Contact with victims shall be handled through victim/witness divisions.
(3) A person denied a request made pursuant to subsections (1) and
(2) of this section has a right to appeal his or her request within
thirty days of denial of the request by the prosecutor. The appeal
shall be to the attorney general's office. If the attorney general's
office determines that it is likely that the DNA testing would
demonstrate innocence on a more probable than not basis, then the
attorney general's office shall request DNA testing by the Washington
state patrol crime laboratory.
(4) Notwithstanding any other provision of law, any biological
material that has been secured in connection with a criminal case prior
to July 22, 2001, may not be destroyed before January 1, 2005.
(2) The motion shall:
(a) State that:
(i) The court ruled that DNA testing did not meet acceptable
scientific standards; or
(ii) DNA testing technology was not sufficiently developed to test
the DNA evidence in the case; or
(iii) The DNA testing now requested would be significantly more
accurate than prior DNA testing or would provide significant new
information;
(b) Explain why DNA evidence is material to the identity of the
perpetrator of, or accomplice to, the crime, or to sentence
enhancement; and
(c) Comply with all other procedural requirements established by
court rule.
(3) The court shall grant a motion requesting DNA testing under
this section if such motion is in the form required by subsection (2)
of this section, and the convicted person has shown the likelihood that
the DNA evidence would demonstrate innocence on a more probable than
not basis.
(4) Upon written request to the court that entered a judgment of
conviction, a convicted person who demonstrates that he or she is
indigent under RCW 10.101.010 may request appointment of counsel solely
to prepare and present a motion under this section, and the court, in
its discretion, may grant the request. Such motion for appointment of
counsel shall comply with all procedural requirements established by
court rule.
(5) DNA testing ordered under this section shall be performed by
the Washington state patrol crime laboratory. Contact with victims
shall be handled through victim/witness divisions.

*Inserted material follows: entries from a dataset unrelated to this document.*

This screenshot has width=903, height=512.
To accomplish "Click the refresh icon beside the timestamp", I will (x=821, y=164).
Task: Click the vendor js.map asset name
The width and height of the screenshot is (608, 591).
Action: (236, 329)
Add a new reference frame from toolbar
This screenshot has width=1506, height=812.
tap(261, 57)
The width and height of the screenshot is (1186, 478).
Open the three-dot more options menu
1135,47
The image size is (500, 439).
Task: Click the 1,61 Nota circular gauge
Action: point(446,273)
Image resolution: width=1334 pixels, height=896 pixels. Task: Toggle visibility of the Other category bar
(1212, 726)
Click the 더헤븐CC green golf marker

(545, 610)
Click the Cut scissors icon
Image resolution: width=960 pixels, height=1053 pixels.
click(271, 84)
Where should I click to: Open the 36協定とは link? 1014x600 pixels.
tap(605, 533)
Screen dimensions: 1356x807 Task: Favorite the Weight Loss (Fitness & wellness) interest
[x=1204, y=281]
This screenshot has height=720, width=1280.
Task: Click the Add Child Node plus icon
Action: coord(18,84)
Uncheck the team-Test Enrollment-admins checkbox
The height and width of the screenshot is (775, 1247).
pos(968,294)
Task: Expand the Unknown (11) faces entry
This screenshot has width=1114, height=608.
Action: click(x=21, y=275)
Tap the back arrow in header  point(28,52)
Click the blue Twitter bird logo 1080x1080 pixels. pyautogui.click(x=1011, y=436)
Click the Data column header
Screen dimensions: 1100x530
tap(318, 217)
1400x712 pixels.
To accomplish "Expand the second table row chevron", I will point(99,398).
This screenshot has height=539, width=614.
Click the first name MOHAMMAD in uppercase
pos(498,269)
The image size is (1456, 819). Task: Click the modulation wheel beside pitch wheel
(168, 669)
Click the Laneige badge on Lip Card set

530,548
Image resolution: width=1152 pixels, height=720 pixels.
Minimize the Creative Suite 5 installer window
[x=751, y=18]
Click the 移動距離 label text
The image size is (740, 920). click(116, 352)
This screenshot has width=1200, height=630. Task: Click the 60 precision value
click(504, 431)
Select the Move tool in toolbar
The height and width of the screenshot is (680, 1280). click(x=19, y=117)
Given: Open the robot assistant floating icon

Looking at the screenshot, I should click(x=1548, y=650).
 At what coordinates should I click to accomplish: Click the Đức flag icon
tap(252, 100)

(6) Notwithstanding any other provision of law, upon motion of
defense counsel or the court's own motion, a sentencing court in a
felony case may order the preservation of any biological material that
has been secured in connection with a criminal case, or evidence
samples sufficient for testing, in accordance with any court rule
adopted for the preservation of evidence. The court must specify the
samples to be maintained and the length of time the samples must be
preserved.
NEW SECTION. Sec. 2 This act is necessary for the immediate
preservation of the public peace, health, or safety, or support of the
state government and its existing public institutions, and takes effect
immediately."
SHB 1014 -
By Committee on Human Services & Corrections
On page 1, line 1 of the title, after "testing;" strike the remainder of the title and insert "amending RCW 10.73.170; and declaring an emergency."